Passage
▼▼▼
# Pre- Pregancy



## Tina chick (Aug 22, 2012)

I have type 1 diabetes which is controlled by a insulin pump, Currently my Hba1c is 10.6 which is far to high i am currently trying very hard to get this down and was wondering what the ideal HB1ac is for pregnancy and if there is any things to consider or tips of things i need to do before trying to get pregnant


----------



## Monkey (Aug 22, 2012)

Tina chick said:


> I have type 1 diabetes which is controlled by a insulin pump, Currently my Hba1c is 10.6 which is far to high i am currently trying very hard to get this down and was wondering what the ideal HB1ac is for pregnancy and if there is any things to consider or tips of things i need to do before trying to get pregnant



Hello, and welcome over here! 

Does your clinic run a pre-conception clinic? In experience, asking your DSN for a referral to that is the best thing you can do to get lots of support. 

Ideal hba1c is under 6.1%, but lots of folk on here (me included) were given the go-ahead to start trying once under 7%. My DSN was very much of the opinion that it might take a while to get pregnant, so a balancing act!

You need high dose folic acid (only on presctiption - it's 5mg rather than the 400mcg stuff from the shelf) taken for at least 3 months (or is it 6 now?) pre-conception, plus things like your eyes, kidney function, and standard bloods need to be checked and management plans agreed if there are problems. Also, they'll need to look at any other meds you're on to check what ok in pregnancy and not.

There's lots of us who've been thro the slog and can offer a hand to hold if it helps.


----------



## chattygirl197811 (Aug 22, 2012)

I think Monkeys pretty much covered it. Once you see pre-pregnancy diabetes nurse they should be able to help you get it down. Its not easy I know but worth it. I had to get mine down from 9 to 6.8 or below and I just achieved it. Now I'm pregnant I'm averaging 6.7 which I hope is ok Id like to get it down a bit more if poss but what I'm saying is dont be deterred, seek help I'm sure you can do it. x


----------



## Tina chick (Aug 22, 2012)
▲▲▲
Dataset excerpts
▼▼▼
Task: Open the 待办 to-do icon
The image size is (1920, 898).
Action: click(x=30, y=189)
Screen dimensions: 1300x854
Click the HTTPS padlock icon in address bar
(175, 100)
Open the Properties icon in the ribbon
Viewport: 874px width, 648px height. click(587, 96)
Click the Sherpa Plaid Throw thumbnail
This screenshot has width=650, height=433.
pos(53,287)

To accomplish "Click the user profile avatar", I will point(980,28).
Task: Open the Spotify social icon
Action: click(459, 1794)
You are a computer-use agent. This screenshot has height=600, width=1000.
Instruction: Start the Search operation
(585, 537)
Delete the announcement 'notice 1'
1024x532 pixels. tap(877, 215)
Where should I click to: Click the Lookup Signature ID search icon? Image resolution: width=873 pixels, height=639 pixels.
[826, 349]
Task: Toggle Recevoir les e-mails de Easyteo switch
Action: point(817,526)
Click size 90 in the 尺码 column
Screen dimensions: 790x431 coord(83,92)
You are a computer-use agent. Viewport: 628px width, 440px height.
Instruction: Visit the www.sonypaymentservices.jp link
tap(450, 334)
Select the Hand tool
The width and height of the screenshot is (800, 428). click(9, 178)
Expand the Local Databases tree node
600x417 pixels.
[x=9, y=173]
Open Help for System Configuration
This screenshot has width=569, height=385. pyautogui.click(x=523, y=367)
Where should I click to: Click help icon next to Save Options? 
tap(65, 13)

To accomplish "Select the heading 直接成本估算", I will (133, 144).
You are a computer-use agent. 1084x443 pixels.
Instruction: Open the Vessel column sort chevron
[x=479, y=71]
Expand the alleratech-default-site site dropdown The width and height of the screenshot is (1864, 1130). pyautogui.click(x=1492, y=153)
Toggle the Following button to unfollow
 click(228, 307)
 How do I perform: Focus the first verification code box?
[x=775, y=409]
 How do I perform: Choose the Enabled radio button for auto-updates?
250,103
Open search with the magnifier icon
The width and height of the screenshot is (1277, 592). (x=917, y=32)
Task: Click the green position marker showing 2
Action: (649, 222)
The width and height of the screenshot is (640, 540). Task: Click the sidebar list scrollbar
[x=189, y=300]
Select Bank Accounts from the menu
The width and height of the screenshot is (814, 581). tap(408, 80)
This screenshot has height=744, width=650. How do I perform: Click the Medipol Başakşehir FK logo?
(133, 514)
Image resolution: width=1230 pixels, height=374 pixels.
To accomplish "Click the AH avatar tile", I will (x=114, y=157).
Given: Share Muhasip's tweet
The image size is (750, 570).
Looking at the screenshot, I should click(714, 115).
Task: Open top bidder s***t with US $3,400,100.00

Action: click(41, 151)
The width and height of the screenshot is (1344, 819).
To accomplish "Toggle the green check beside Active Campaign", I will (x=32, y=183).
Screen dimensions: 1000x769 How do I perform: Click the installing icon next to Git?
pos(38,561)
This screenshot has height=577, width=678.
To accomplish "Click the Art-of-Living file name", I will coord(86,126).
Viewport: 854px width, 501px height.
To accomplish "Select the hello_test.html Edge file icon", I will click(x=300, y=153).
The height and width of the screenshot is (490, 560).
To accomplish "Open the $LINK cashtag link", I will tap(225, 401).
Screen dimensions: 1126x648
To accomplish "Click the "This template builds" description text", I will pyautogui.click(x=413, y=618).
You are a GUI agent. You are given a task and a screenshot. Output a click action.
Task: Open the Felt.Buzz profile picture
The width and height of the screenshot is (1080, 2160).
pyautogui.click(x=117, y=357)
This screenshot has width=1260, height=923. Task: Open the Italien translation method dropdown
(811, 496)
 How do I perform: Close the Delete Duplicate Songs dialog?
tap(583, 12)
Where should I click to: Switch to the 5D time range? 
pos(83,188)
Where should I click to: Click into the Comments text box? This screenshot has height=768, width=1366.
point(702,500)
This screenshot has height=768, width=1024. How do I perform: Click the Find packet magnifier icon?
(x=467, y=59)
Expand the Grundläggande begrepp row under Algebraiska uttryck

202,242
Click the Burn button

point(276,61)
▲▲▲
What is being asked
Carry on the forum thread about preparing for pregnancy with type 1 diabetes from the point where it stops.

Answer to this exercise
Thanks for the advice I will mention it to the diabetes nurse next time I go. How  long did it take for you to get everything under control and get the go ahead


----------



## chattygirl197811 (Aug 23, 2012)

Took me about 6 months but that was just me personally. Good luck x


----------



## hyper-Suze (Aug 23, 2012)

Tina chick said:


> Thanks for the advice I will mention it to the diabetes nurse next time I go. How  long did it take for you to get everything under control and get the go ahead



Took me 3 years but I did have a really high HBA, 10+ along with psychological issues around my control/manipulation so I  had a lot of work to do, a lot of proving to my team I was serious. I wanted a pump, had to learn to carb count and addressed my eating/insulin issues with counseling. 

Anyway, pre pump got my hba from 12 to 8. In the 6months of being told to try, I got my pump, and my hba was at a respectable 7.5 and has fallen ever since(I do believe that the maternal instinct also kicks in once finding out your pregnant and a desire to reign in control takes over!)

Also a bit of info to add.. to get a better HBA, try working to the pregnancy blood glucose ranges. Check with a professional first but the ranges are to have stable levels between 3.5-5.5 and a level 2hrs after eating of no  higher than 7 (or 7.5?) ....it sounds almost impossible BUT I thought I'd never ever manage it and it has been relatively easy. 

Are you on a pump or on MDI?


----------



## Tina chick (Aug 27, 2012)

I'm on a pump been on  a pump about 5 years


----------



## hyper-Suze (Aug 27, 2012)

Tina chick said:


> I'm on a pump been on  a pump about 5 years



Oh wow, sorry! I presumed with a hba of 10 that you'd be on mdi? 
Sorry to jump the gun there! Are your pump team not concerned and helping you with the high hba? 

Well we're all here to offer help and support so hope you ask away!


----------



## Tina chick (Aug 27, 2012)

At my hospital appointment which only seem to  happen once a year there just up my ratio and say i just need to try and get it down my gp is concerned as i will be doing long term damage.  I often feel I'm left alone to look after me and my diabetes. My boyfriend has really been helping removing temptations etc for me so I can get it down


----------



## Monkey (Aug 28, 2012)

Tina chick said:


> At my hospital appointment which only seem to  happen once a year there just up my ratio and say i just need to try and get it down my gp is concerned as i will be doing long term damage.  I often feel I'm left alone to look after me and my diabetes. My boyfriend has really been helping removing temptations etc for me so I can get it down



Definitely pre-conception care, then - call your DSN. They saw me every 6-8 weeks, and I could call whenever needed. It didn't take me long - asked for referral in August, was seen firstly in October, and got go-ahead at end of December. Fell pregnant in April/May. BUT, I'd done it before, knew what the targets were, we were hoping to start trying early 2012, so I'd done lots of work beforehand.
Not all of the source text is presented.